In the sad, surreal days following last April’s deadly Boston Marathon bombings, hundreds of citizens offered their skills to help the injured and the first responders and to boost the morale of a city in shock. Taylor Mortell wanted to do her part—but as an artist, what could she offer?

Although Mortell (CFA’16) did not know the victims, she had personally endured the process of healing from a traumatic injury. When she was 15, a speeding volleyball slammed the back of her head, inflicting a concussion that grounded her for many months. “I couldn’t take part in normal life,” she says. “I couldn’t go to school, listen to music, or even watch TV.” During that time, she realized all the things she’d been taking for granted, and she “began to think about what I really wanted to do. Making art was at the front of my mind. I was motivated to go into arts and healing, and I hope eventually to study art therapy.” Mortell’s body of work includes uncontrived, almost contemplative oil portraits in earthy palettes.

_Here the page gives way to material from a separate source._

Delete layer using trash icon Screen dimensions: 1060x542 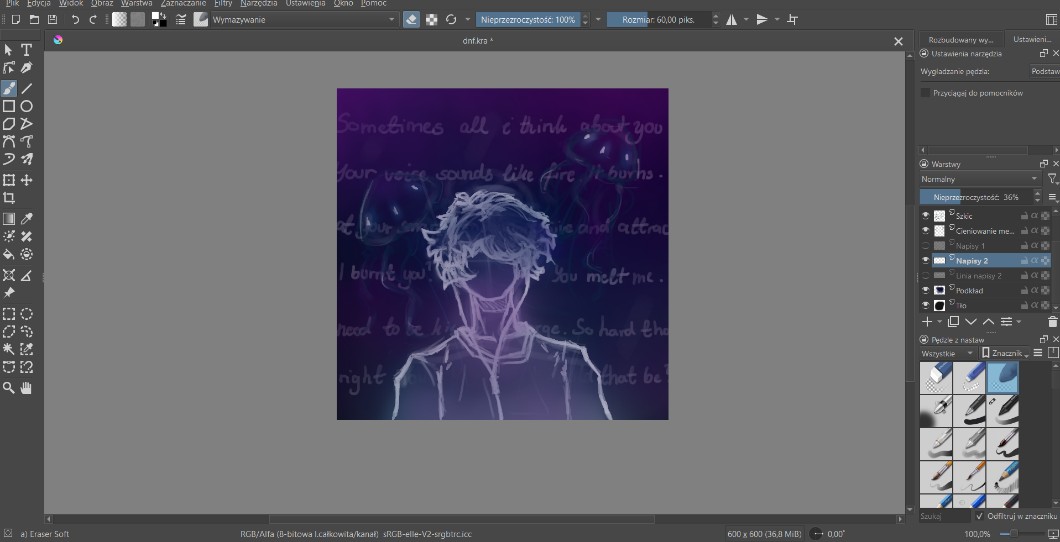(x=1051, y=322)
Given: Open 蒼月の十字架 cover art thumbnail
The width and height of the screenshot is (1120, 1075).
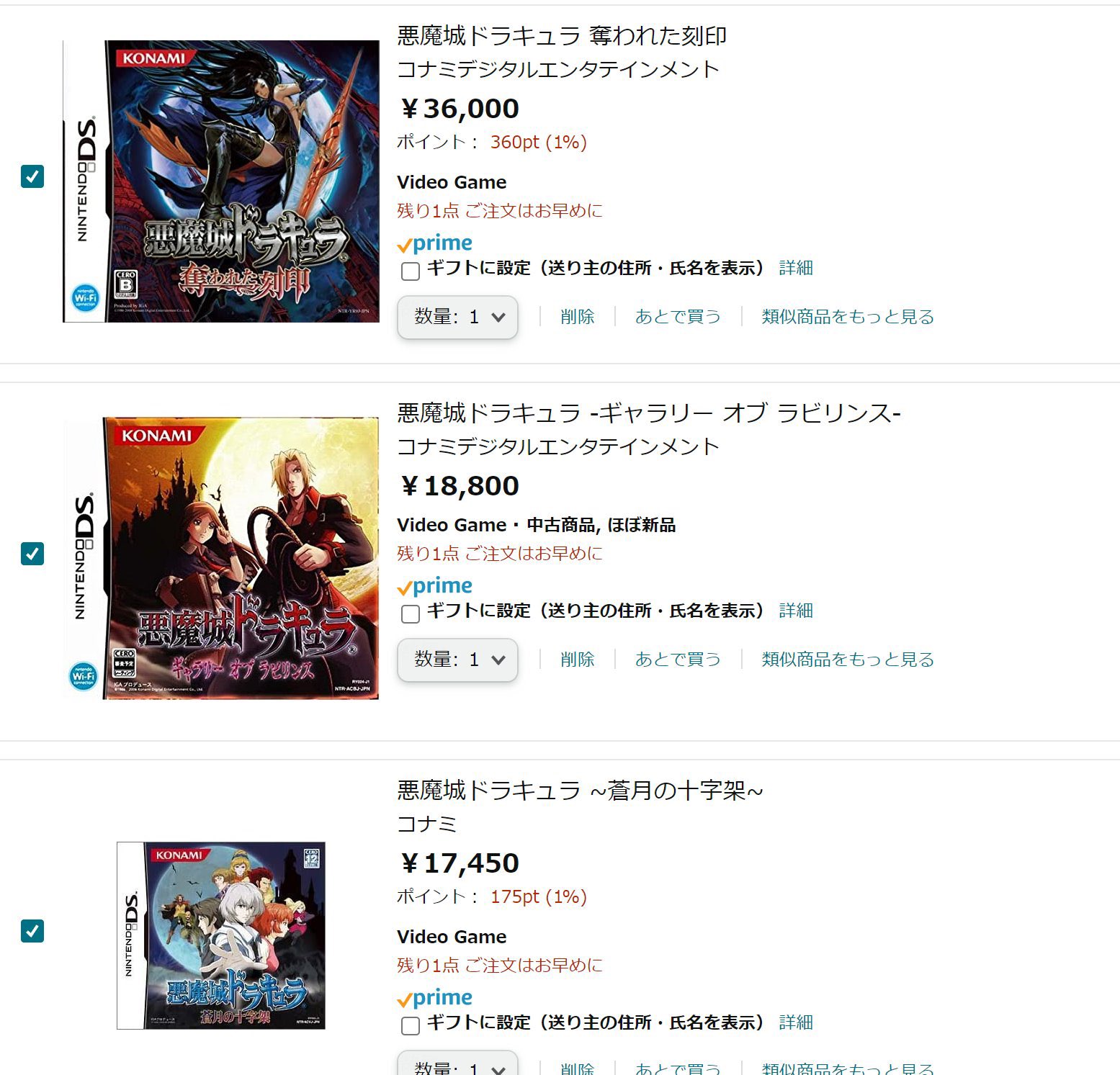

As the events of those dark April days weighed on her, Mortell discussed her urge to help with her classmates and with teacher Richard Raiselis, a College of Fine Arts associate professor of art. After the discussion Mortell and graduate teaching assistant Luca de Gaetano (CFA’13) drifted out of class together. De Gaetano identified with Mortell’s impulse to do something proactive. “I thought about how such a nonsensical action could be so powerful, destroying so suddenly the happiness of an entire community,” says de Gaetano, an abstract painter whose canvases draw on the human form in evocative, mythic incarnations. “Being passionate about my work—which is to make art—and finding myself surrounded by my peers when learning about what happened awoke an urgent need to respond visually and positively to the tragedy.”

Mortell and de Gaetano began to talk about what they could do to benefit the victims and help the city heal. As artists who could convey their feelings through painting, they reasoned, they could exhibit their work and the work of fellow artists to the benefit of the victims. Or they could provide the space and art materials for others to give voice to the otherwise inexpressible. They decided to start a project that would encompass both objectives and founded Still Running: An Art Marathon for Boston.